**EXERCISE DESCRIPTION**
Beginning with the line where "Open the YouTube hamburger guide menu" appears, restate each line word for word until the data ends. Pictures do not go in.

**SOURCE INFORMATION**

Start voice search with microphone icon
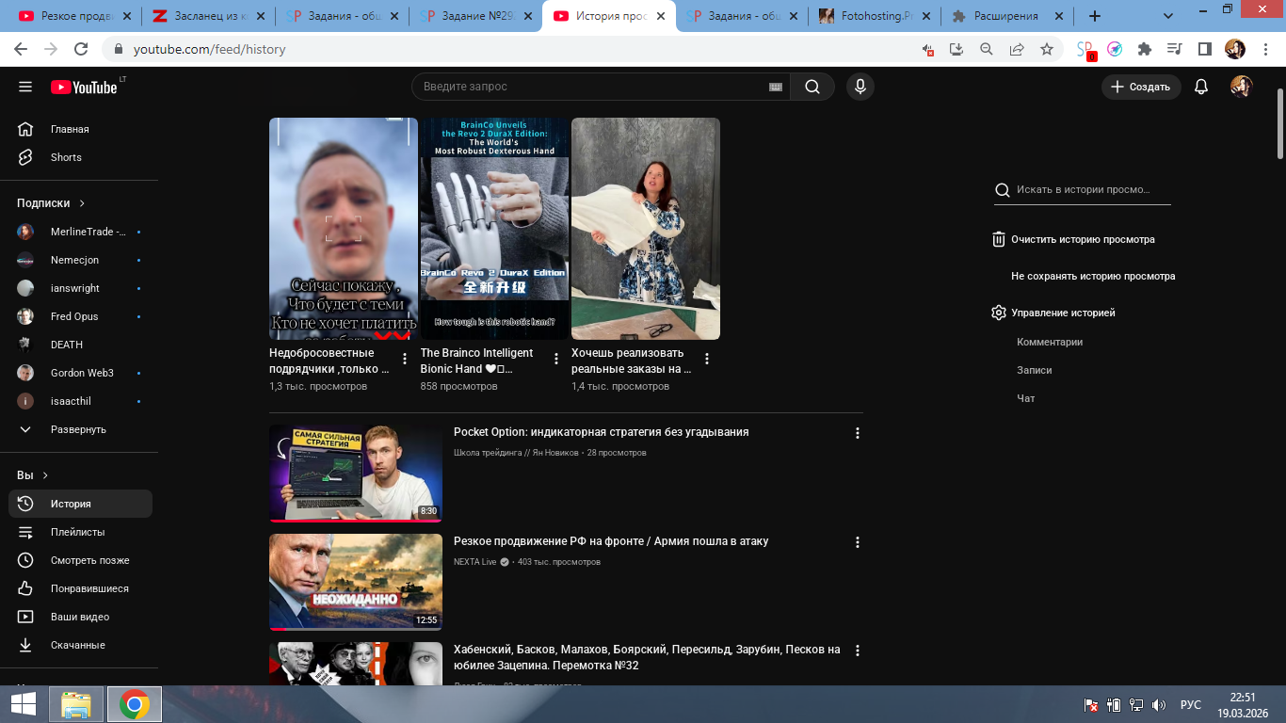(859, 87)

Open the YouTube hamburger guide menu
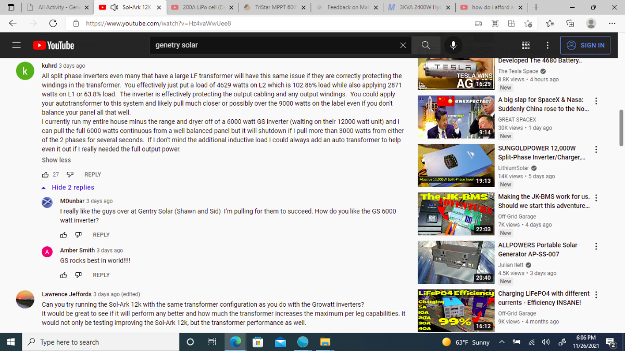[x=17, y=45]
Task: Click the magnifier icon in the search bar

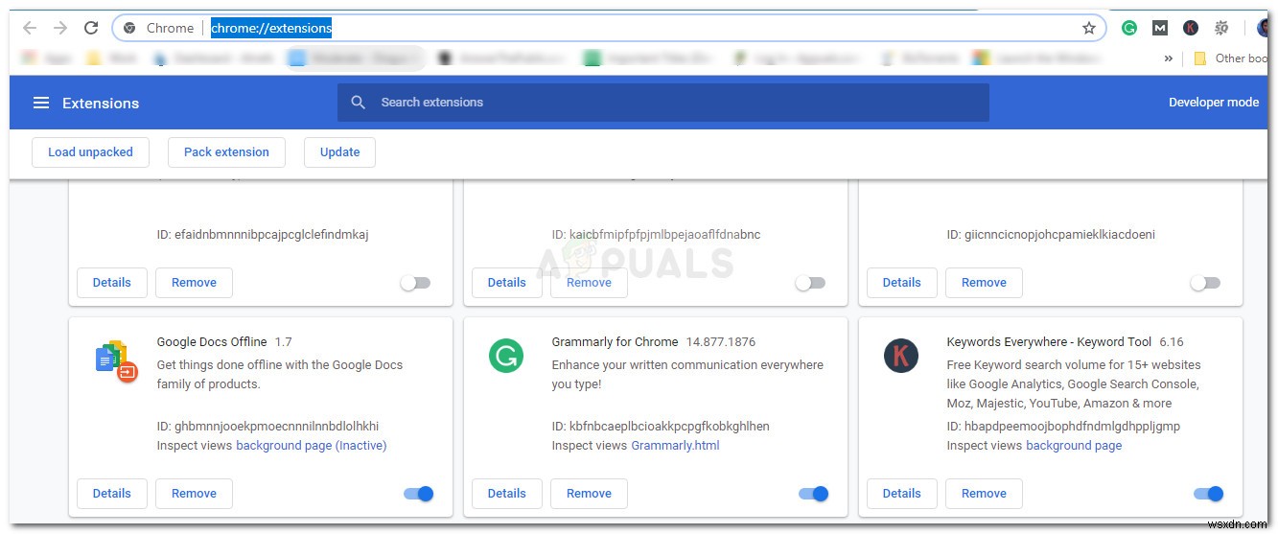Action: tap(359, 103)
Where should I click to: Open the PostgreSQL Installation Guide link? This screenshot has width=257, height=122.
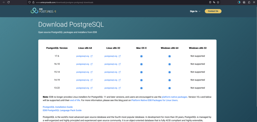[x=58, y=107]
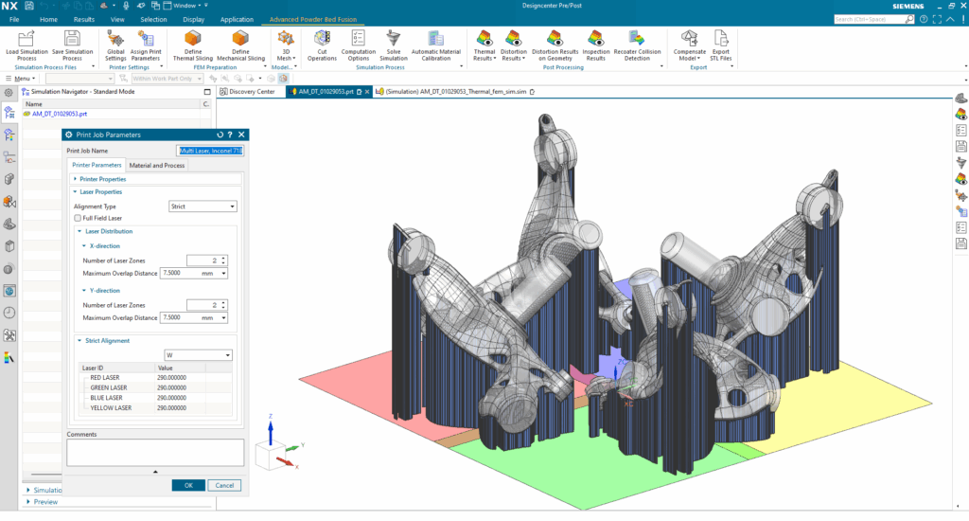
Task: Click the Export STL Files icon
Action: point(722,38)
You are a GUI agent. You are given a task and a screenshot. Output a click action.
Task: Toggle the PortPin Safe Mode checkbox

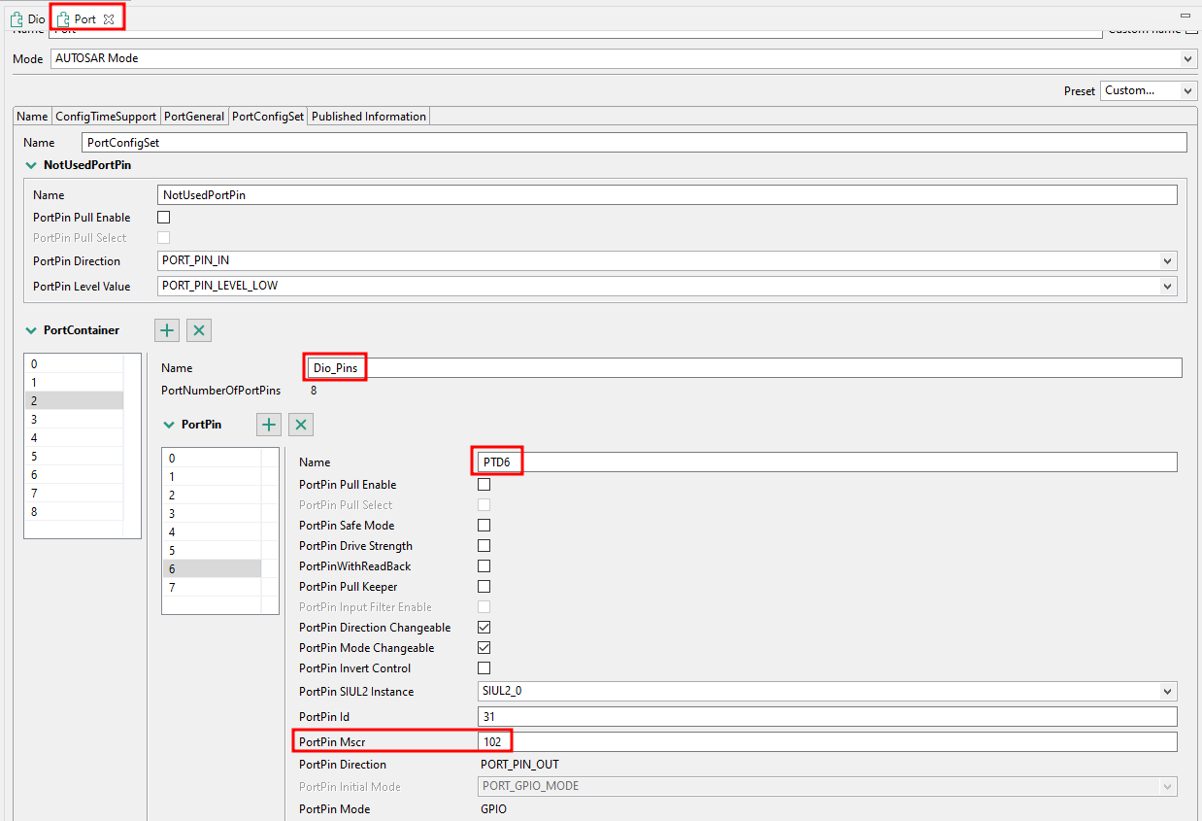[484, 525]
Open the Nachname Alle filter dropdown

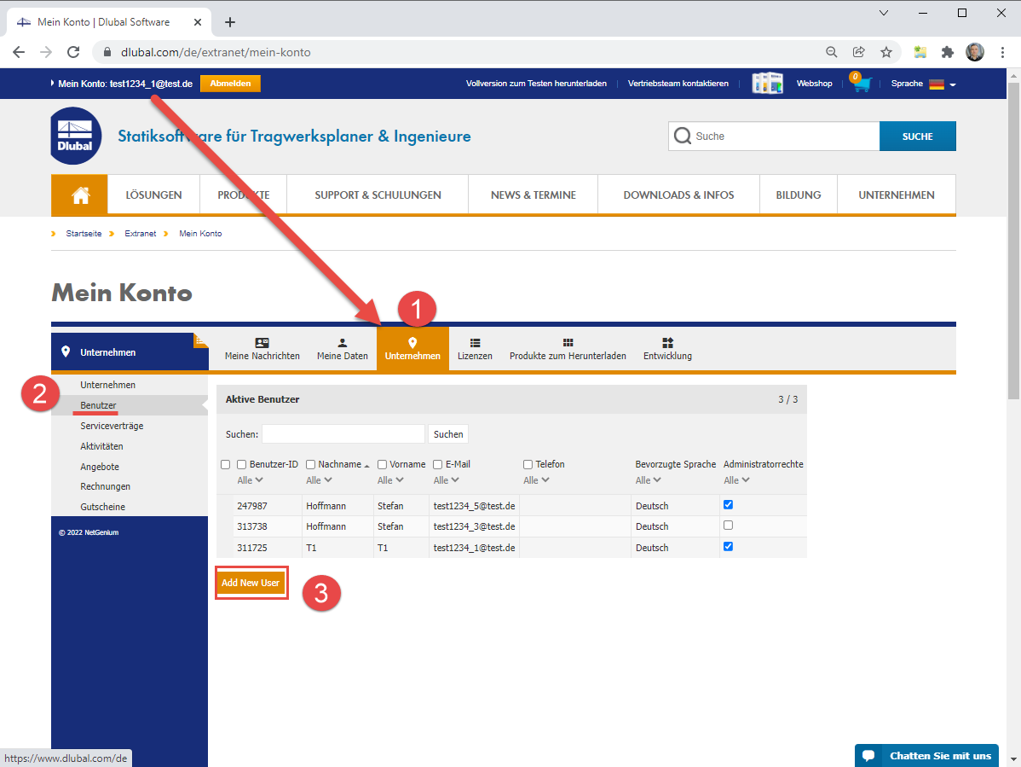coord(319,479)
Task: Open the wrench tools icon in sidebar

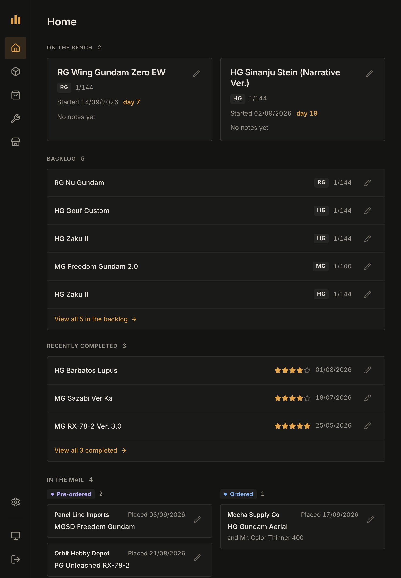Action: 16,119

**ANSWER TO THE PROBLEM**
Open the YouTube hamburger guide menu
[x=17, y=45]
Task: Click the magnifier icon in the search bar

Action: tap(359, 103)
Where should I click to: Open the PostgreSQL Installation Guide link? This screenshot has width=257, height=122.
[x=58, y=107]
Task: Click the Export STL Files icon
Action: point(722,38)
You are a GUI agent. You are given a task and a screenshot. Output a click action.
Task: Toggle the PortPin Safe Mode checkbox

[484, 525]
Open the Nachname Alle filter dropdown

coord(319,479)
Task: Open the wrench tools icon in sidebar

Action: 16,119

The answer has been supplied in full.